L’initiateur de ce projet est l’ancien ministre des Affaires extérieures de la Communauté européenne, Javier Solana. Il a déclaré le 12 juillet 2009, à Londres: ” si les deux parties ne parvenaient pas à aboutir à un accord jusqu’à un certain délai, le Conseil de Sécurité de l’ONU reconnaîtra alors l’Etat palestinien et déterminera ses frontières sur les lignes de 1967 et décidera de l’avenir de Jérusalem. “

Ce scénario aurait ainsi résolu la question des frontières étant donné que la reconnaissance des lignes de 67 comme tracé des frontières serait la conséquence d’une décision de l’ONU et non des Palestiniens. Cette option aurait permis aux Palestiniens de préserver leurs revendications territoriales sur d’autres parties d’Israël qu’ils auraient exigées au futur.

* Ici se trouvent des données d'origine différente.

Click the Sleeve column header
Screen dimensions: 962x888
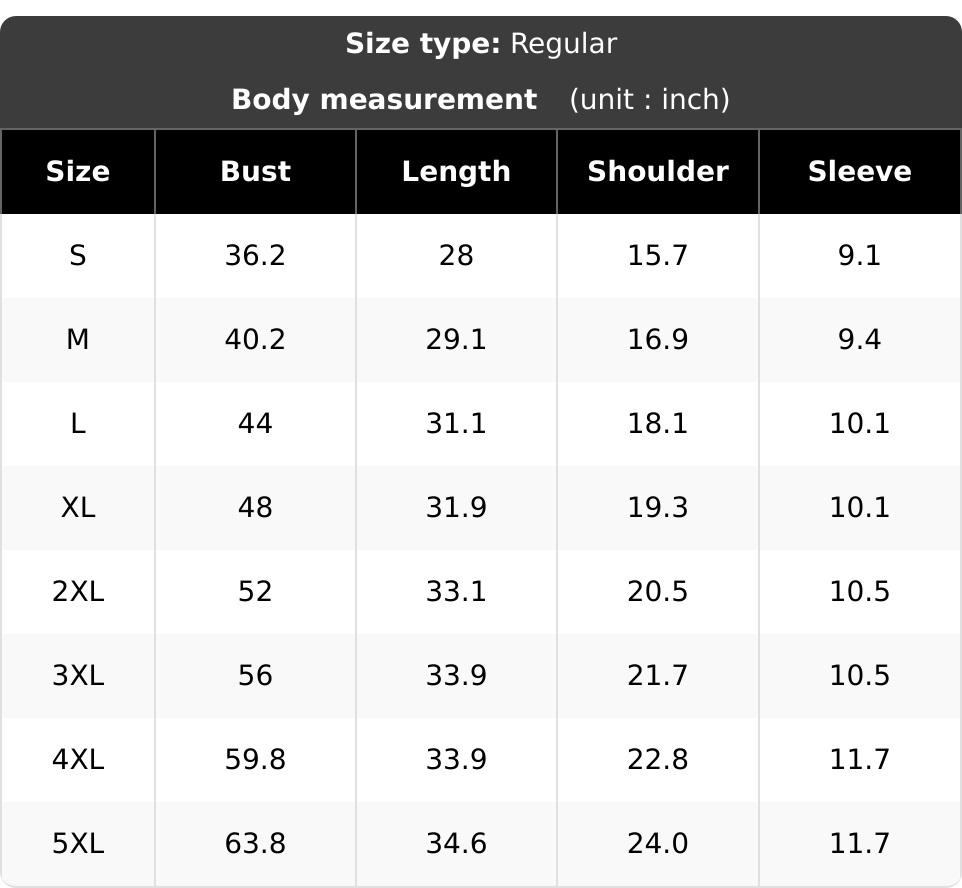(x=860, y=171)
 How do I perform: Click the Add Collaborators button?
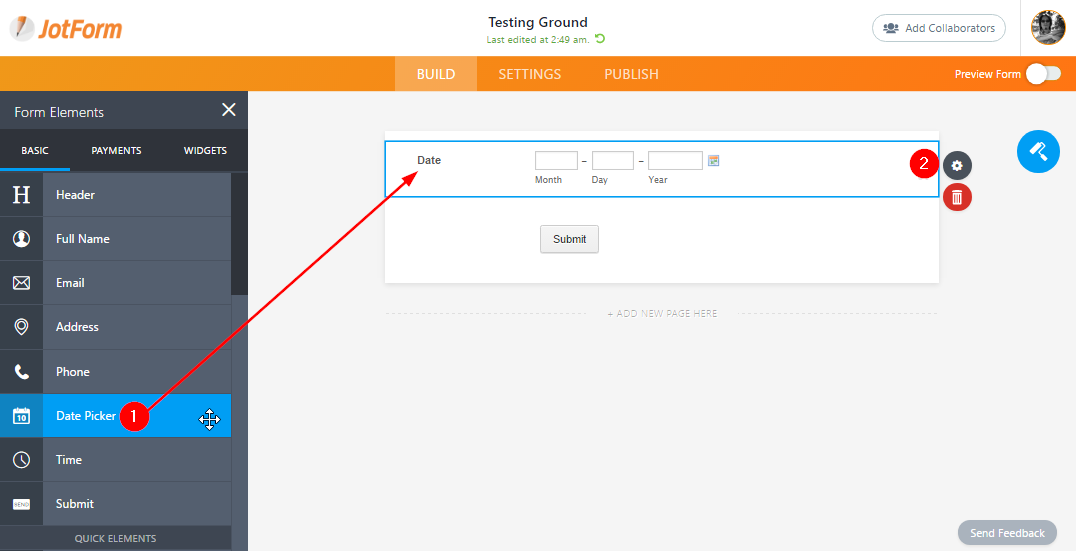coord(939,28)
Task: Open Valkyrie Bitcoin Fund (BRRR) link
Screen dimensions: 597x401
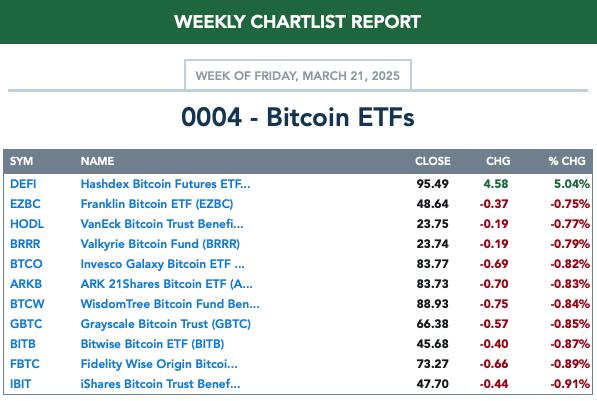Action: [x=160, y=244]
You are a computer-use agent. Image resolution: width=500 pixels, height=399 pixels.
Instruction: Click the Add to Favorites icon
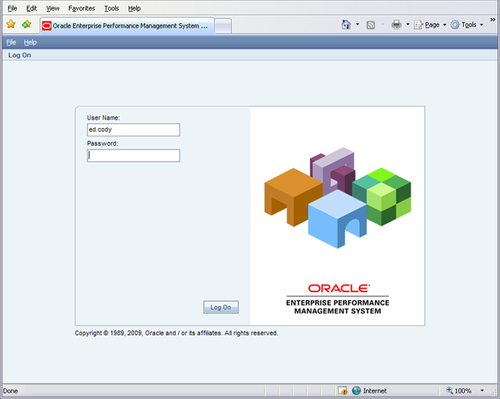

Dans une lettre officielle envoyée en 1999 par Nasser Al Kidwa, observateur de l’OLP à l’ONU, au Secrétaire général Kofi Annan, il se réfère pour les revendications territoriales palestiniennes sur la résolution 181de l’ONU, connue également comme le plan de partage de 1947.

Abou Alla, Président du Parlement palestinien a aussi soulevé ce sujet.

Il est bien difficile d’ignorer le fait que dans la missive envoyée à la Cour Pénale Internationale, les Palestiniens n’ont pas mentionné clairement le tracé des  frontières. S’agit-il des lignes de 67? De 47? Ou autres tracés ? Les Palestiniens ont préféré le flou en soulignant que les compétences juridiques de la CPI se baseraient sur « le territoire de la Palestine ».

Le deuxième objectif des Palestiniens en s’adressant à la CPI de la Haye est d’initier des mesures juridiques internationales contre les officiers israéliens suite à l’opération « Plomb durci » dans la bande de Gaza. Cet objectif a reçu un soutien considérable dans le rapport Goldstone, qui a déjà appelé le procureur de la CPI pour décider d’accepter la déclaration des Palestiniens de 2009.

La démarche est claire. En présentant l’Etat d’Israël comme un Etat dont ses soldats effectuent des crimes de guerre, et en nuisant à sa réputation internationale, les Palestiniens préparent le terrain pour bénéficier d’une légitimité lorsqu’ils décideront de prendre à l’avenir des décisions unilatérales. Ils ont une bonne raison d’y croire : il est possible de supposer que l’indépendance du Kosovo n’aurait pas été reconnue aussi largement par la communauté internationale si la Serbie n’avait pas été accusée à plusieurs reprises de crimes de guerre au cours des hostilités en Bosnie.

En conclusion, l’acceptation par la PCI de la proclamation palestinienne, risque de l’accuser de politisation  et contribuera à l’érosion des Accords d’Oslo et en fait sapera les fondements du processus de paix.